Task to carry out: Render every entry verbatim.

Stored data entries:

****************************************

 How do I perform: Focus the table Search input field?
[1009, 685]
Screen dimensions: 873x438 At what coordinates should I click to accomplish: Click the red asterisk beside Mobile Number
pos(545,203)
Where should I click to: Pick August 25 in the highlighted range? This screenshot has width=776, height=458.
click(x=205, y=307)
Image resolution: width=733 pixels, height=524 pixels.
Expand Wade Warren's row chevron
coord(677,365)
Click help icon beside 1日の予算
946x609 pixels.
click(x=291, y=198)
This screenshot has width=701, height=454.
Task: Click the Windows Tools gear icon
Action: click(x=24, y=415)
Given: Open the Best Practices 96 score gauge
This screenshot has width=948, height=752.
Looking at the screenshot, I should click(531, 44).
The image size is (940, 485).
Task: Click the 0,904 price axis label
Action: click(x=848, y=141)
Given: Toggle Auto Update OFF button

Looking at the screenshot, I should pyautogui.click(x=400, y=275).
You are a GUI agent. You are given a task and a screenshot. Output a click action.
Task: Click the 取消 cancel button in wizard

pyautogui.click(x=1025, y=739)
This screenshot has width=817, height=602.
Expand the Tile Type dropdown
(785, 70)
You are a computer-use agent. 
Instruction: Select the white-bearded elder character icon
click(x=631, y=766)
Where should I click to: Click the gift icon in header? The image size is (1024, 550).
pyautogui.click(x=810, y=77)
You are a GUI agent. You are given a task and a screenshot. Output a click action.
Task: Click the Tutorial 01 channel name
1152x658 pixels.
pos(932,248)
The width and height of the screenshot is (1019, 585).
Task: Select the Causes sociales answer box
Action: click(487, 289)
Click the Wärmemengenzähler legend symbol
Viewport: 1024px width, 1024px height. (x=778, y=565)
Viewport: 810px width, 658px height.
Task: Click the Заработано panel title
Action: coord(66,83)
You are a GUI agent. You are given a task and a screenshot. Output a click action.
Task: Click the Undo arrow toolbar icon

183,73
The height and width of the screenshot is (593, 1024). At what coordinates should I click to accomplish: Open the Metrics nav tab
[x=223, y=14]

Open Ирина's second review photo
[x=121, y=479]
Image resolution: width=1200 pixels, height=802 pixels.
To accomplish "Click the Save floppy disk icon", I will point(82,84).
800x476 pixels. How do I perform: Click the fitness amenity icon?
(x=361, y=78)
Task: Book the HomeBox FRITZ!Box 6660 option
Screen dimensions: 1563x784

****************************************

Task output:
 How do I perform: Focus the table Search input field?
[1009, 685]
Screen dimensions: 873x438 At what coordinates should I click to accomplish: Click the red asterisk beside Mobile Number
pos(545,203)
Where should I click to: Pick August 25 in the highlighted range? This screenshot has width=776, height=458.
click(x=205, y=307)
Image resolution: width=733 pixels, height=524 pixels.
Expand Wade Warren's row chevron
coord(677,365)
Click help icon beside 1日の予算
946x609 pixels.
click(x=291, y=198)
This screenshot has width=701, height=454.
Task: Click the Windows Tools gear icon
Action: click(x=24, y=415)
Given: Open the Best Practices 96 score gauge
This screenshot has width=948, height=752.
Looking at the screenshot, I should click(531, 44).
The image size is (940, 485).
Task: Click the 0,904 price axis label
Action: click(x=848, y=141)
Given: Toggle Auto Update OFF button

Looking at the screenshot, I should pyautogui.click(x=400, y=275).
You are a GUI agent. You are given a task and a screenshot. Output a click action.
Task: Click the 取消 cancel button in wizard

pyautogui.click(x=1025, y=739)
This screenshot has width=817, height=602.
Expand the Tile Type dropdown
(785, 70)
You are a computer-use agent. 
Instruction: Select the white-bearded elder character icon
click(x=631, y=766)
Where should I click to: Click the gift icon in header? The image size is (1024, 550).
pyautogui.click(x=810, y=77)
You are a GUI agent. You are given a task and a screenshot. Output a click action.
Task: Click the Tutorial 01 channel name
1152x658 pixels.
pos(932,248)
The width and height of the screenshot is (1019, 585).
Task: Select the Causes sociales answer box
Action: click(487, 289)
Click the Wärmemengenzähler legend symbol
Viewport: 1024px width, 1024px height. (x=778, y=565)
Viewport: 810px width, 658px height.
Task: Click the Заработано panel title
Action: coord(66,83)
You are a GUI agent. You are given a task and a screenshot. Output a click action.
Task: Click the Undo arrow toolbar icon

183,73
The height and width of the screenshot is (593, 1024). At what coordinates should I click to accomplish: Open the Metrics nav tab
[x=223, y=14]

Open Ирина's second review photo
[x=121, y=479]
Image resolution: width=1200 pixels, height=802 pixels.
To accomplish "Click the Save floppy disk icon", I will point(82,84).
800x476 pixels. How do I perform: Click the fitness amenity icon?
(x=361, y=78)
Task: Book the HomeBox FRITZ!Box 6660 option
Screen dimensions: 1563x784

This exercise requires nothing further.